### Exercise requirements
Repeat exactly, and only, the lines below starting at the line that contains "Instruction: Click the zoom out minus control" and ending at the line that contains "Task: Expand Today's PNL breakdown", inclusive of both.

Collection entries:
=== Begin Enclosure ===

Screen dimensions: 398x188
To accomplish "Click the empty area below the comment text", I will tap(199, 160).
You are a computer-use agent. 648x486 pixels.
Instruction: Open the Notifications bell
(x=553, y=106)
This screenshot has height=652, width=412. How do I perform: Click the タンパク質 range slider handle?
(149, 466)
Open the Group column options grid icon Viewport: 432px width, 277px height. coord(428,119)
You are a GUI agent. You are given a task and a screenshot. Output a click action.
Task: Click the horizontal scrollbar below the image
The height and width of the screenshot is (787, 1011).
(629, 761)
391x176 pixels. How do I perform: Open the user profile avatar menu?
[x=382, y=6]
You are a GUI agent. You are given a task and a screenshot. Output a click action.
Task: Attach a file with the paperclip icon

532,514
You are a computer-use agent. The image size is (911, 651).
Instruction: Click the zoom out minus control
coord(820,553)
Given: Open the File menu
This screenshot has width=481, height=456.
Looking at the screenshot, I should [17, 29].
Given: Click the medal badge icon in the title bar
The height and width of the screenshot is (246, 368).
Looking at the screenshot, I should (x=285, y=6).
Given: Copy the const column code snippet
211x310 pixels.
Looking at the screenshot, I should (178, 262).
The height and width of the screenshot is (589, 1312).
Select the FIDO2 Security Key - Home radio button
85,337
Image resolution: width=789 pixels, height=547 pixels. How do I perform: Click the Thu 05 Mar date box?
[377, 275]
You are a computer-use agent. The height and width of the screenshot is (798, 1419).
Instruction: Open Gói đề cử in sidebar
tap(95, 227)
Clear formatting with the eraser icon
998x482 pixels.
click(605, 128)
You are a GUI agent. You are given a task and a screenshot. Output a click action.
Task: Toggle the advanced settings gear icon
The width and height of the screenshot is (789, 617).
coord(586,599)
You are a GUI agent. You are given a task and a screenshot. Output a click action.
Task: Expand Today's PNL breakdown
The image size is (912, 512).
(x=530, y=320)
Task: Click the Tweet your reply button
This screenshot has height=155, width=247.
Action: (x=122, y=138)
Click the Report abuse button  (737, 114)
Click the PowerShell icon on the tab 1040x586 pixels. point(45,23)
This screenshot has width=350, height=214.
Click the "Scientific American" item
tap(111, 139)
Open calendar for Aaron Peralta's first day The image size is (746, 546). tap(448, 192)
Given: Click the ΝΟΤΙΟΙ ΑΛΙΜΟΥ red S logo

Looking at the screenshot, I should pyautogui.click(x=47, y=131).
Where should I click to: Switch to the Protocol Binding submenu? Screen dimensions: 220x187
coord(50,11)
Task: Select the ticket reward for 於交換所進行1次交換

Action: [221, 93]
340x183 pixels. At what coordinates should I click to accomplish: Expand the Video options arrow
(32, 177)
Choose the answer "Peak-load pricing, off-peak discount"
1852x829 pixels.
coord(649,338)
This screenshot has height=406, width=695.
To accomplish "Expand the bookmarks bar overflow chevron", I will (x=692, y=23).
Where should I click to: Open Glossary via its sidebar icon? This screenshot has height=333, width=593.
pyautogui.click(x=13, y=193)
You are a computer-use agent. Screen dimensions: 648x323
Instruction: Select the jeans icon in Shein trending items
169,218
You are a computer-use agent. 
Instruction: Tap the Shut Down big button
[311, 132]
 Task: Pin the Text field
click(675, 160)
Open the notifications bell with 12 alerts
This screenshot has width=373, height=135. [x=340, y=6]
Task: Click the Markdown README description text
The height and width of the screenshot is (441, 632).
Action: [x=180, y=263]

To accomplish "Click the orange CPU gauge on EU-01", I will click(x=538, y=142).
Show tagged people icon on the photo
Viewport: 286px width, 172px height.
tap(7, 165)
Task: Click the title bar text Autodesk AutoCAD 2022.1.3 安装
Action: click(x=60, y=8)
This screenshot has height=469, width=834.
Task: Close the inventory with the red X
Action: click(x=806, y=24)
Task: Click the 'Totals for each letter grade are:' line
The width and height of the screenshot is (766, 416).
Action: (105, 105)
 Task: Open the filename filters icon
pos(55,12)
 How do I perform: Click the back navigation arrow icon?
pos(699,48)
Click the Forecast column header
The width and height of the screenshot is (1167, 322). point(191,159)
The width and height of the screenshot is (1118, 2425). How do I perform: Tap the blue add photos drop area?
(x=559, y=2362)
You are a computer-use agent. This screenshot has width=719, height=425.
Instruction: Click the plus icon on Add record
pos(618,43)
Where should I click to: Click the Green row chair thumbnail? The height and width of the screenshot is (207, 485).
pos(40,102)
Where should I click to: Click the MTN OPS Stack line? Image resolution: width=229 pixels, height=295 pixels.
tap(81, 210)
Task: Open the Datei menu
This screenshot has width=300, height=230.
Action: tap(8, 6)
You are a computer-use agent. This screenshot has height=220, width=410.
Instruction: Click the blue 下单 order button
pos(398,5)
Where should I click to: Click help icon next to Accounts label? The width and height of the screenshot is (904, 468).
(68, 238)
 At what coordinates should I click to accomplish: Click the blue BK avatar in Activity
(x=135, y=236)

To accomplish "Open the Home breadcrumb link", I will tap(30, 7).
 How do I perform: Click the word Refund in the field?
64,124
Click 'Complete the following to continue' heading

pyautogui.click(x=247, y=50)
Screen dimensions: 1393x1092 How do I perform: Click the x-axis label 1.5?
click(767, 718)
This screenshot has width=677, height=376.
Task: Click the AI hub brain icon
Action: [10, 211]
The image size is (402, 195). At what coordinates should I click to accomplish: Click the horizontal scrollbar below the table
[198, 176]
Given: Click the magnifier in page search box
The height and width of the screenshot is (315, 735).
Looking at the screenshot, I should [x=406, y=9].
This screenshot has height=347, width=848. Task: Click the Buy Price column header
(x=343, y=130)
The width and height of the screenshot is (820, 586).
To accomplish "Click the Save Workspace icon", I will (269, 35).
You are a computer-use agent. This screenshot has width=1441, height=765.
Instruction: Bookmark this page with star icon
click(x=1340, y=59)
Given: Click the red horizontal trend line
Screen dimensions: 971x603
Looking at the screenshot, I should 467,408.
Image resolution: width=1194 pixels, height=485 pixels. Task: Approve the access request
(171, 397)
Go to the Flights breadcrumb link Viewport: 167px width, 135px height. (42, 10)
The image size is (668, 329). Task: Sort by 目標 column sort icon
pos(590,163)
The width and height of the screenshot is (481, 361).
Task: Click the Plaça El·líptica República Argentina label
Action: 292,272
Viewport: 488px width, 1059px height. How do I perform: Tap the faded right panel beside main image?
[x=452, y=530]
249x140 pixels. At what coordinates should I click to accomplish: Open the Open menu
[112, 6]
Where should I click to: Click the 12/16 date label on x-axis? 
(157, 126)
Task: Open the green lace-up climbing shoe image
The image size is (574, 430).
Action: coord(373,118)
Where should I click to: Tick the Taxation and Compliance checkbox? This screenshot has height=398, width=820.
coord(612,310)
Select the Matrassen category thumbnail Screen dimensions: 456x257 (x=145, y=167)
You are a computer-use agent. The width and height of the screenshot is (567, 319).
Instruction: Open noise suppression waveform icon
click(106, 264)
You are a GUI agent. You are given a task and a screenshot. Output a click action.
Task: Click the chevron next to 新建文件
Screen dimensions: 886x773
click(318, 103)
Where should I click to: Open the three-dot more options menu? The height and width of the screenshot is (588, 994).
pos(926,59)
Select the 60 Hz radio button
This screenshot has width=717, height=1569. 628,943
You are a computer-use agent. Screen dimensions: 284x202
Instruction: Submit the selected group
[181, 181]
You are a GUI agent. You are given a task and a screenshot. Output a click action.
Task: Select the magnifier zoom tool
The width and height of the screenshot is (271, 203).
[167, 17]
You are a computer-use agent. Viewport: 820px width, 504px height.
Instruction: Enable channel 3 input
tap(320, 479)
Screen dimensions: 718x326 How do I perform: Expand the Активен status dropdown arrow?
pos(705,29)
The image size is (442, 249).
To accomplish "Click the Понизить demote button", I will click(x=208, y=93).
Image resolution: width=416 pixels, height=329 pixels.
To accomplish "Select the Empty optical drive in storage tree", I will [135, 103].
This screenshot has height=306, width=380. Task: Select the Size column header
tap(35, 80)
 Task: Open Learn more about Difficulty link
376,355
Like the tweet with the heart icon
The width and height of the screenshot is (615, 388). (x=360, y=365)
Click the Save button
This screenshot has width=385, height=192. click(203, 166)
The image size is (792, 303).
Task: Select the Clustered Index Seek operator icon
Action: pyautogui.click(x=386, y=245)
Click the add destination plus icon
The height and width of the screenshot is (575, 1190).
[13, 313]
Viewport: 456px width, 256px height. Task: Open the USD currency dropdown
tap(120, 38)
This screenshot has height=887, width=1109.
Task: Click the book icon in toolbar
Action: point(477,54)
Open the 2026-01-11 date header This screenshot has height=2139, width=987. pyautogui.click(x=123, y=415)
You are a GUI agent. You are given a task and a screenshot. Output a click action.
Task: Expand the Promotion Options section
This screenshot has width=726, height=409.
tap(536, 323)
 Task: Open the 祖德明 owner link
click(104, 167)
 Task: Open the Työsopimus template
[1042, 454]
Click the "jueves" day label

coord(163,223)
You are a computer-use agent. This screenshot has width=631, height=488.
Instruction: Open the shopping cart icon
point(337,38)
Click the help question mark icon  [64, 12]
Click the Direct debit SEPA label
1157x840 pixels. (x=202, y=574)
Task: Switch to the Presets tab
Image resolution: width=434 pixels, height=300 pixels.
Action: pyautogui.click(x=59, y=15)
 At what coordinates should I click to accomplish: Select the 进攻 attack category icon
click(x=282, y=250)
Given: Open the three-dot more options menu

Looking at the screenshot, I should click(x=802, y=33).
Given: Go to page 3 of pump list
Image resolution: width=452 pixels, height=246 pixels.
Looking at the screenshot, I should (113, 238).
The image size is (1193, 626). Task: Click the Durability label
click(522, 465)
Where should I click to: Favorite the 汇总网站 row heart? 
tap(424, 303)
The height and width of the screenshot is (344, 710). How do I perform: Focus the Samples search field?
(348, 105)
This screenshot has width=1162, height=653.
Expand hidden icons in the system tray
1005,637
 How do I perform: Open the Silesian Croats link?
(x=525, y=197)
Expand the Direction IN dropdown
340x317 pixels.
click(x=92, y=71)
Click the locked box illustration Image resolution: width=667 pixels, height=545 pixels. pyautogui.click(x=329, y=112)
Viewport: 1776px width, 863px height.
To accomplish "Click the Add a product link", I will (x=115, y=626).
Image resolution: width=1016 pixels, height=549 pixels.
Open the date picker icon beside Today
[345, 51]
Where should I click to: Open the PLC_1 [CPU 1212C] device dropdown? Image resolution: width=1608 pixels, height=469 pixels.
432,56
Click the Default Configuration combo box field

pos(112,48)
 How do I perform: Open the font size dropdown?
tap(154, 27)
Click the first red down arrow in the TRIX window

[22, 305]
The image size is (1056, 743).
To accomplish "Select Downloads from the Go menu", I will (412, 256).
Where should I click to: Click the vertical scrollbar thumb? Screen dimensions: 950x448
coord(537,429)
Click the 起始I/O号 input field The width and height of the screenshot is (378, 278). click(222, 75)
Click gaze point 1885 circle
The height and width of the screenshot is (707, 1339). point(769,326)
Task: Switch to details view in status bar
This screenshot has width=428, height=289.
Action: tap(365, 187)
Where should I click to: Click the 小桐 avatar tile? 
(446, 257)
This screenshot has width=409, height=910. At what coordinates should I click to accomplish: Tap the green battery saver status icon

=== End Enclosure ===

### Your solution
Instruction: Click the zoom out minus control
coord(820,553)
Given: Open the File menu
This screenshot has width=481, height=456.
Looking at the screenshot, I should [17, 29].
Given: Click the medal badge icon in the title bar
The height and width of the screenshot is (246, 368).
Looking at the screenshot, I should (x=285, y=6).
Given: Copy the const column code snippet
211x310 pixels.
Looking at the screenshot, I should (178, 262).
The height and width of the screenshot is (589, 1312).
Select the FIDO2 Security Key - Home radio button
85,337
Image resolution: width=789 pixels, height=547 pixels. How do I perform: Click the Thu 05 Mar date box?
[377, 275]
You are a computer-use agent. The height and width of the screenshot is (798, 1419).
Instruction: Open Gói đề cử in sidebar
tap(95, 227)
Clear formatting with the eraser icon
998x482 pixels.
click(605, 128)
You are a GUI agent. You are given a task and a screenshot. Output a click action.
Task: Toggle the advanced settings gear icon
The width and height of the screenshot is (789, 617).
coord(586,599)
You are a GUI agent. You are given a task and a screenshot. Output a click action.
Task: Expand Today's PNL breakdown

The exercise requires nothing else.